Élimination des substances toxiques
Les fours traditionnels sont peu performants. Ils doivent chauffer de grandes quantités d’air pour accomplir leur fonction. Pour maintenir une température constante, on utilisait autrefois des stabilisateurs au plomb ou des catalyseurs chimiques dangereux.
Les lampes à rayonnement infrarouge changent cela. Elles ciblent des bandes d’absorption spécifiques dans le matériau, ce qui permet une durcissure en quelques secondes, et non en heures.
Comme le processus est très efficace, on peut se passer des solvants dangereux et des additifs au plomb, qui étaient autrefois nécessaires pour abaisser les températures de séchage.
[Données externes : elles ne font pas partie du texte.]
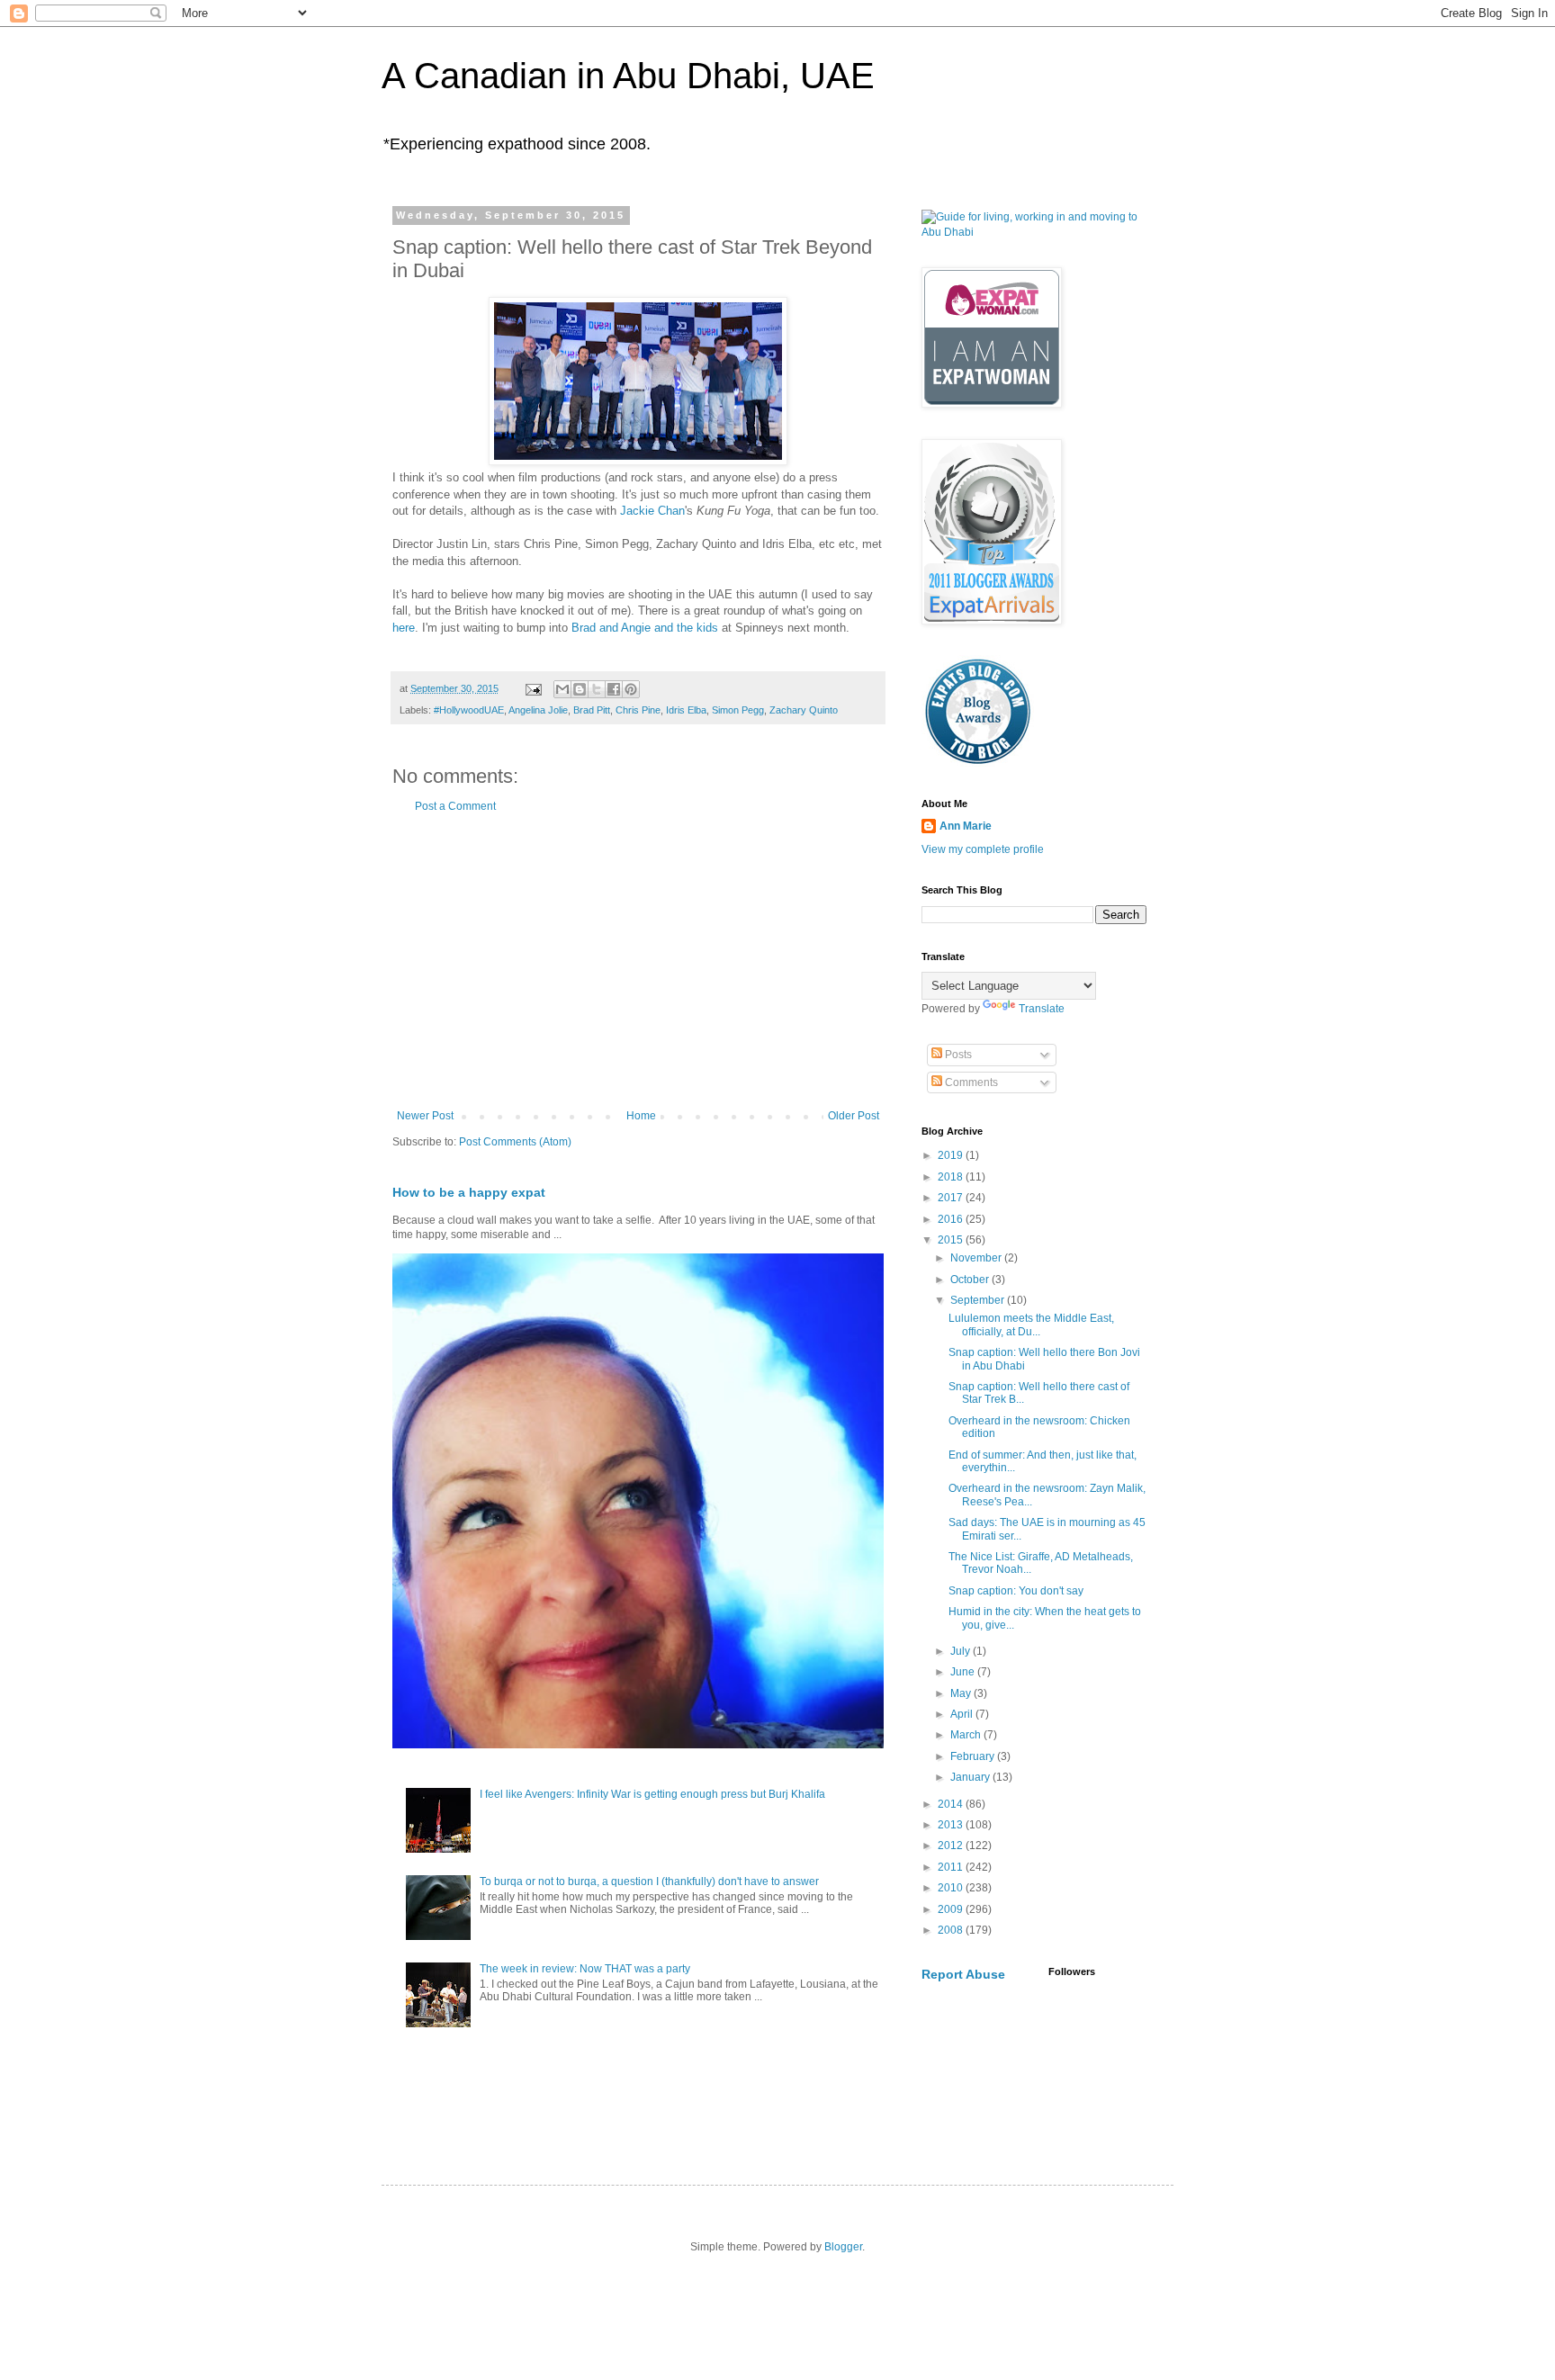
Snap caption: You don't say (1015, 1591)
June (963, 1672)
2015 (952, 1240)
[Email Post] (532, 688)
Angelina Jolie (538, 710)
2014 (952, 1804)
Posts (957, 1054)
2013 (952, 1825)
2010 (952, 1888)
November (977, 1258)
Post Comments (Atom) (515, 1142)
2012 (952, 1845)
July (961, 1651)
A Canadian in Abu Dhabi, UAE (628, 75)
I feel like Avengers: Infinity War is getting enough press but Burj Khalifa (652, 1794)
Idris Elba (686, 710)
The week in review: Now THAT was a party (585, 1968)
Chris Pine (638, 710)
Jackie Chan (652, 510)
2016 (952, 1219)
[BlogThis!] (580, 689)
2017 (952, 1197)
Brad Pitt (591, 710)
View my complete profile (982, 849)
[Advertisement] (638, 961)
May (962, 1693)
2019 (952, 1155)
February (973, 1756)
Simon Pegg (738, 710)
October (971, 1279)
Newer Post (425, 1115)
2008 (952, 1930)
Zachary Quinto (803, 710)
C’est donc une façon plus propre de travailler.
Les avantages et les pièges
Nous utilisons des lampes à forte densité en watts, mais occupant un espace minimal. C’est excellent, car on peut intégrer facilement ces lampes dans la chaîne de production, sans avoir besoin d’une pièce entière dédiée. De plus, la facture d’électricité liée à l’utilisation de ces lampes sera raisonnable.
Mais attention : veillez à contrôler les taux de chauffe. Le rayonnement infrarouge à ondes courtes est très puissant. Si on l’utilise de manière excessive, cela peut endommager le substrat. Pour éviter que la zone active du biosenseur ne surchauffe, nous utilisons des régulateurs PID. Cela permet de maintenir des conditions stables et d’éviter des erreurs coûteuses.
La perspective globale
Opter pour le rayonnement infrarouge, ce n’est pas seulement une question de vitesse ; c’est aussi un moyen de se conformer aux exigences environnementales mondiales. On réduit ainsi les émissions de carbone, car on n’a pas besoin d’un four géant qui consomme beaucoup d’énergie.
Si vous utilisez encore des fours anciens, ces lampes peuvent être facilement remplacées. Elles remplacent donc les anciens systèmes de chauffage. Assurez-vous simplement que votre alimentation électrique puisse supporter l’augmentation de charge lorsque les lampes s’allument.